Findo o Slayer e os shows do Sunset, o Iron Maiden explodia
“Doctor Doctor” do UFO nos amps como introdução no palco mundo. Minhas expectativas
estavam reduzidas pelo fato de que o Iron Maiden toca muito frequentemente no
Brasil, sendo esta a quarta vez deles só no RIR (1985, 2001, 2013 e agora em
2019). É impossível não ter a sensação de o espaço poderia ser ocupado por
outro nome, mas o velho dilema do apelo comercial sempre fala mais alto. Some-se
a isso a crise musical que assola a cena hoje, onde não existem bandas
passíveis de sucederem medalhões como o próprio Iron, por exemplo, e daí temos tantos
retornos. O engraçado é que assisti, ao vivo pela TV, apenas as 2 primeiras
duas músicas e fui dormir. No dia seguinte, ao assistir o restante do show,
fiquei estupefato com a apresentação como um todo! Primeiro ponto a ser
celebrado: apesar da média de idade dos músicos girar em torno de 64 anos, a
banda ainda não demonstra sinais de cansaço, com as músicas executadas com a
perfeição costumeira. Isso mencionar Bruce Dickinson, que mesmo depois de
vencer um câncer continua afiadíssimo e com um carisma que coloca o público em
suas mãos. Outro detalhe positivo foi o perfil da turnê que prioriza sons
antigos, resgatando algumas pérolas como “Where Eagles Dare”, “Flight of
Icarus” e “Iron Maiden”. Show histórico e que deu um banho em muita coisa nova
por aí....
O Scorpions é um daqueles casos de banda que já fez tour de
despedida e na hora “H” não parou... mas deveria. Numa daquelas coisas que não
tem explicação, eles foram eleitos em um site de notícias (G1) como o melhor
show do festival (?). Piadas à parte, só não foi pavoroso porque as músicas são
maravilhosas por si só, mas Klaus Meine simplesmente não consegue mais
canta-las... Apoiado no pedestal do microfone como se fosse uma muleta, o
vocalista simplesmente mostrou cansaço e falta de pique contagiantes. Não vi o
show todo (não deu por razões óbvias), mas “The Zoo” e “Rock You Like a
Hurricane” ficaram muito abaixo das versões originais. Quem viu o show da banda
no RIR de 1985 lembra a correria desenfreada dos caras e a energia das músicas,
sem duvida estranhou muito o marasmo desta apresentação. A única exceção é o
baterista e ex-Motorhead Mike Dee, que se esforça para dar algum dinamismo a
coisa toda, mas bem diz o ditado: “uma andorinha só não faz verão”.

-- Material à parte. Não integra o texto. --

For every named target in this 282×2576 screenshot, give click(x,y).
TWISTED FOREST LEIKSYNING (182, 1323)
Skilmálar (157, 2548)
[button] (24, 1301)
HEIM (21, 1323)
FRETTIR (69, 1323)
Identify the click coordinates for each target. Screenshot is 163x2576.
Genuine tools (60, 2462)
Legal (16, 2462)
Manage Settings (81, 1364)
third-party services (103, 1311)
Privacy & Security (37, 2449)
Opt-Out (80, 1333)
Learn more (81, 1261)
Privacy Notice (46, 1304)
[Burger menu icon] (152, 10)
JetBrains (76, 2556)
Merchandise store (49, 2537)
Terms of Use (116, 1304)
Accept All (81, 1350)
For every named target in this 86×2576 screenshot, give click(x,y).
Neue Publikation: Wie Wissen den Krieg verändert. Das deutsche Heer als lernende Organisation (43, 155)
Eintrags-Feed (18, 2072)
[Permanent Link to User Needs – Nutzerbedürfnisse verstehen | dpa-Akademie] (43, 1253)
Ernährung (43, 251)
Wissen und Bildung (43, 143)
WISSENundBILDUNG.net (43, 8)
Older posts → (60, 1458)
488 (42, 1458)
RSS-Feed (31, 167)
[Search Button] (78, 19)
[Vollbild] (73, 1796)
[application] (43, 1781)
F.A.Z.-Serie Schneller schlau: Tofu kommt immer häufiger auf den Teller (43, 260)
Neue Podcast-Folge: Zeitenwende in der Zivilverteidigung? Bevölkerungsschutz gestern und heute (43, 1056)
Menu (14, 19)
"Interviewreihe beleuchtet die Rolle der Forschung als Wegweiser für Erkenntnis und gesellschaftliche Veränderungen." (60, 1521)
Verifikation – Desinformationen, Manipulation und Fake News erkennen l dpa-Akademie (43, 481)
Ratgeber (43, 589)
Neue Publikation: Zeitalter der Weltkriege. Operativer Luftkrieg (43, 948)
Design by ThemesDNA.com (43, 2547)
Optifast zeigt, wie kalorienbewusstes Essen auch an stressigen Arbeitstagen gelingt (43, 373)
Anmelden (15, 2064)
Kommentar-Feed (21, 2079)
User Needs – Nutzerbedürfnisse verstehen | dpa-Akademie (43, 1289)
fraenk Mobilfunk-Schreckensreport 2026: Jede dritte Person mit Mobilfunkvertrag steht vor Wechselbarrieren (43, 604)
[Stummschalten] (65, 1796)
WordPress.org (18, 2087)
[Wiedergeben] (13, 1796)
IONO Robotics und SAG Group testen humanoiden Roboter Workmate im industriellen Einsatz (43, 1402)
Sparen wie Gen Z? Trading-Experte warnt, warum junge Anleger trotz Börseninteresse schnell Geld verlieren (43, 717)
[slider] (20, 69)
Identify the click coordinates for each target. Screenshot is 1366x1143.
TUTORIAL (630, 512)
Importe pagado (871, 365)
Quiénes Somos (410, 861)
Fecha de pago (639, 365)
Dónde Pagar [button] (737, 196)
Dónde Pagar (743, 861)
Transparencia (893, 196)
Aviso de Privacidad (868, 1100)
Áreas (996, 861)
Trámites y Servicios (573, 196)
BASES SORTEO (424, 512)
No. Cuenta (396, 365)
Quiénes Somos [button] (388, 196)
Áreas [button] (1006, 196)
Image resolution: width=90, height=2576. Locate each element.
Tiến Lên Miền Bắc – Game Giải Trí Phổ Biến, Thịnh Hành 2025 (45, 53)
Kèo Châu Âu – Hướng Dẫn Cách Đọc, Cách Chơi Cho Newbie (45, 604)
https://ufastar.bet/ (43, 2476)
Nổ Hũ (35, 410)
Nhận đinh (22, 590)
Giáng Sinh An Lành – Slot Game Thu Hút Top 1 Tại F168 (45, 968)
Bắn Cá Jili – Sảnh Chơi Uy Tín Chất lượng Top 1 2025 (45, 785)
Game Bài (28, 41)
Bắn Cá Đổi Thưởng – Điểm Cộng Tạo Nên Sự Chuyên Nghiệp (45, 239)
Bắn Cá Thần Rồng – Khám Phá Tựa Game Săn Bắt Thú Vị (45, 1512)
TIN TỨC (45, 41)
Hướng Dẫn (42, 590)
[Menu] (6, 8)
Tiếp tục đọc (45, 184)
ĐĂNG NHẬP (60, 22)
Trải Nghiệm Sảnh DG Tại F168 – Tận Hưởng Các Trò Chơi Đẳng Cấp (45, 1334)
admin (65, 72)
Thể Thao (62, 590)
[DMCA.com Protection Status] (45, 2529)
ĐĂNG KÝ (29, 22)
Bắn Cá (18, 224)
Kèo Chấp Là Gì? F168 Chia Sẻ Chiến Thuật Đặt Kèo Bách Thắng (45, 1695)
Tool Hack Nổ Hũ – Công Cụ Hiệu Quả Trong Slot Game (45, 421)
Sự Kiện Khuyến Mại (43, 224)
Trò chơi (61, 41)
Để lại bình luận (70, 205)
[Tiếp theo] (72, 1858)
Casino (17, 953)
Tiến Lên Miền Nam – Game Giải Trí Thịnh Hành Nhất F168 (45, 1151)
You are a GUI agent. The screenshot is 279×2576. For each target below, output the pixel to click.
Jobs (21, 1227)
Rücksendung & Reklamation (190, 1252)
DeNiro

No 1ª etapa do RIR, na semana anterior, tivemos o
Whitesnake. Ao contrário do Scorpions, o show da Cobra Branca foi incendiário,
e teria sido perfeito se não fosse um pequeno detalhe: David Coverdale, o
vocalista, não consegue mais cantar! Todos os refrãos são cantados em uníssino por 4 dos 5 músicos da banda – apenas
o batera Tommy Aldrige não faz backing vocals – numa situação que chegava a ser
hilária em alguns momentos. “Burn” (sim ele fecha o show com isso, uma música
clássica do Deep Purple e com tons altíssimos) foi escancarada, pois ele simplesmente
não consegue mais fazer um décimo do que fazia no passado, e a banda canta o
refrão por ele! Este foi o caso mais crítico, mas praticamente todas as músicas
do set se utilizaram desse recurso, enquanto Dave executava sua performance que
tentava mascarar um pouco as coisas. Fora esse “pequeno” detalhe, o show foi
maravilhoso, com a banda afiadísssima (Tommy Aldrige é um monstro, mesmo aos quase setenta anos de
idade!) e um repertório infalível. Mais um caso em que a hora de parar talvez
tenha chegado, ainda que o espetáculo tenha valido a pena. A questão é: até
quando?
No geral, a cada edição fica evidente a pouca renovação que
a música vem tendo nos dias de hoje. A necessidade de repetição de nomes –
leia-se Headliners – que o festival tem praticado reflete-se não somente em
agendas conflitantes, mas também na dificuldade de grandes nomes que o façam,
dentro e fora do Heavy Metal. Na minha opinião, o Metal ainda é um estilo que
ainda oferece opções aos Medina fora a trinca Iron Maiden/Metallica/Guns n`
Roses, já tão explorada. Saxon, Accept, Kreator, Dream Theater, Judas Priest,
Testament, Exodus, Nightwish, Epica, Machine Head e muitas mais outras bandas
ainda seriam um chamariz e tanto para o dia específico do Rock de verdade. Na
parte pop, realmente se faz necessário um alinhamento com o gosto popular, uma
vez que não há aquela fidelidade ao artista, e sim ao que está na moda. O
problema que o Pop de hoje não tem um décimo sequer da qualidade que tinha nas
décadas de 80 e 90. Em termos de Brasil, basta lembrar que o “sucesso” daqui é
representado por Anitta (?) e Pablo Vitar(?!?)... que a música descanse em
paz.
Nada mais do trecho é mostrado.